В окончательном монтаже эпизода с мясом остались два кадра: за спиной надменного офицера на мгновение появляется Вакулинчук, спускающийся сверху (можно понять, что было до перемонтажа: Матюшенко увел товарища вверх, от офицеров, чтобы убедить в своевременности бунта, теперь они возвращались к матросам).
Придумав, наперекор жестикуляции актеров, пролог с декларативной репликой о солидарности моряков с поднявшимися рабочими, Эйзенштейн использовал первый титр, чтобы сразу вынести на экран ключевое слово фильма – «братья».

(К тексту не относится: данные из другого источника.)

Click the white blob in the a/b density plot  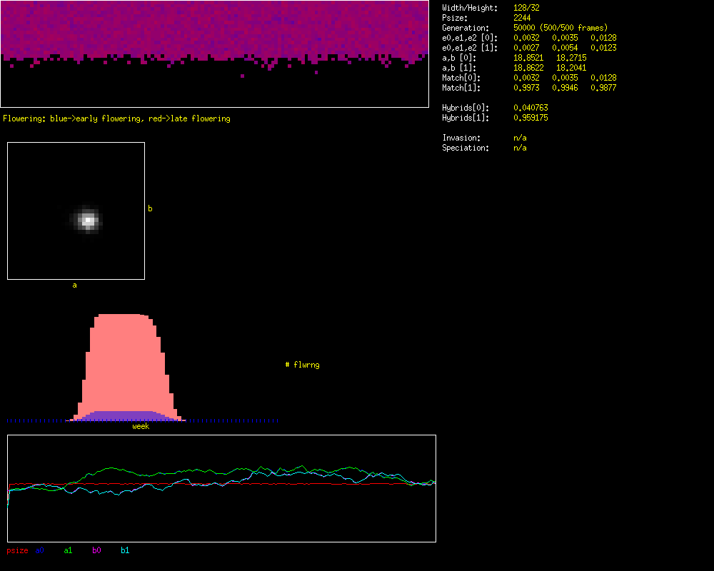click(x=88, y=221)
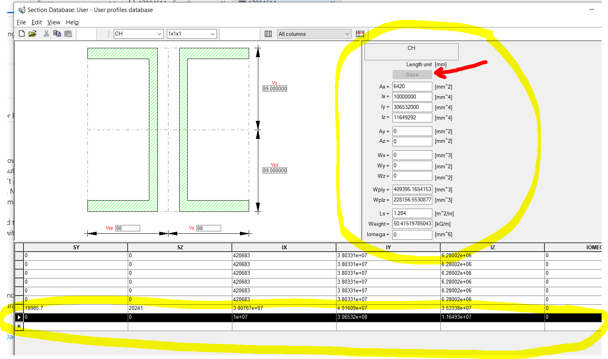Click the table grid icon before the columns dropdown
This screenshot has width=608, height=359.
coord(268,34)
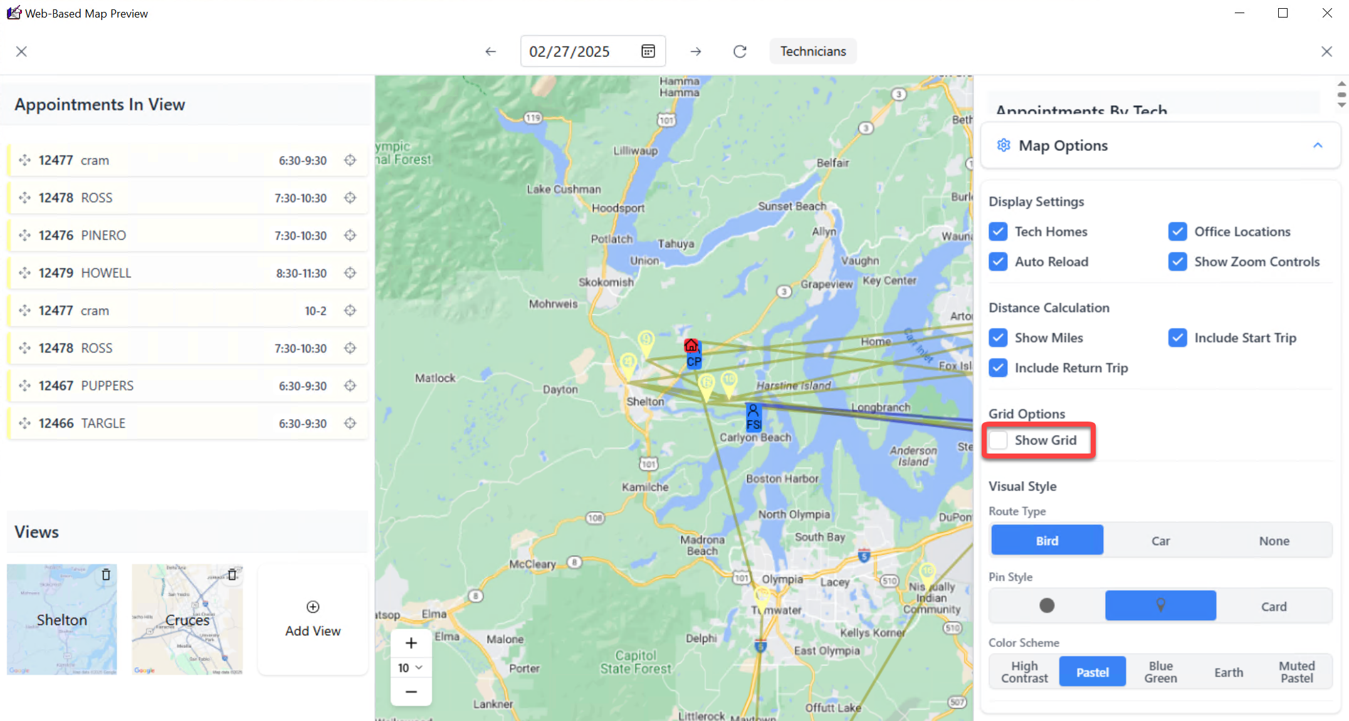Click the Technicians button
Image resolution: width=1349 pixels, height=721 pixels.
[812, 51]
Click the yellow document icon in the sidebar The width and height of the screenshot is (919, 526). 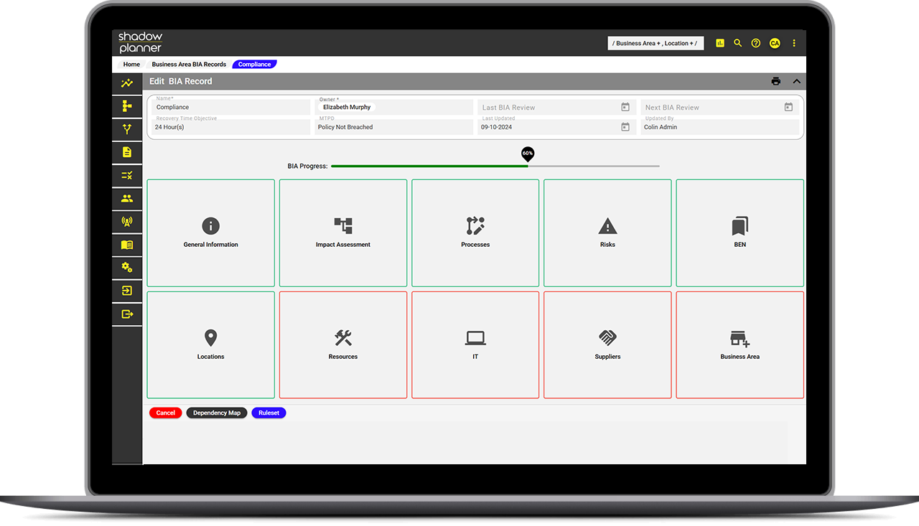pos(127,152)
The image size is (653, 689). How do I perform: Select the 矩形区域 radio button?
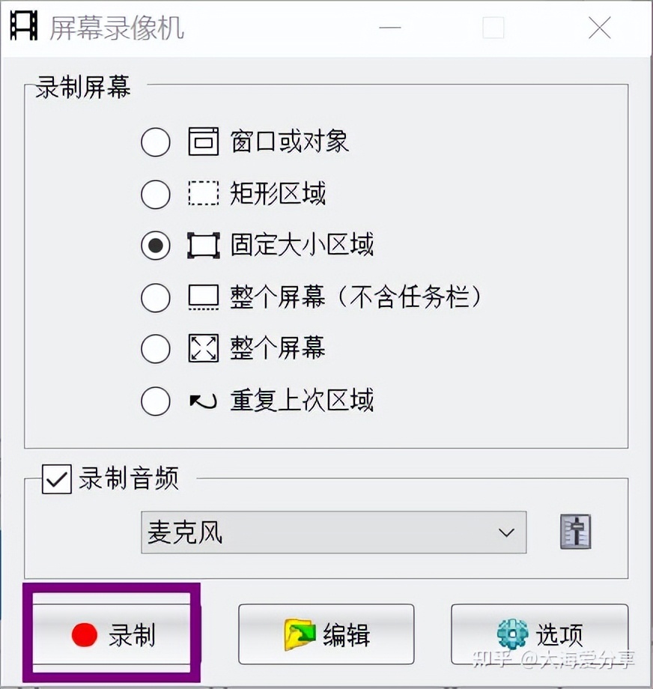click(155, 194)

Логоцентричным идеологам в более позднее время казались недостаточно «идейными» слова речи Вакулинчука в камбузе, для них не был значим образ Атлета-матроса, который и физически, и морально возвышается над судовым врачом Смирновым. Им вряд ли что-то говорила и композиция классического барельефа, по которой выстроен кадр Вакулинчука с матросами у мясных туш: на нем матрос выглядит как хоревг – предводитель хора в античном театре. Они не видели, что бесчестный врач Смирнов на общих, средних, крупных планах неслучайно связывается с червивым мясом, с висящими на фоне цепями: этот «маленький человек» воспринимается как часть метафорического ландшафта прогнившего государства и скованной страны. И неслучайно в сцене бунта Завиток-Смирнов червем заползает за канаты, прячась от гнева матросов. Фигура же Антонова-Вакулинчука, выпрямляющаяся во весь рост перед выстрелом в него Гиляровского, смотрится на фоне неба и моря как статуя античного Героя или раннехристианского Мученика…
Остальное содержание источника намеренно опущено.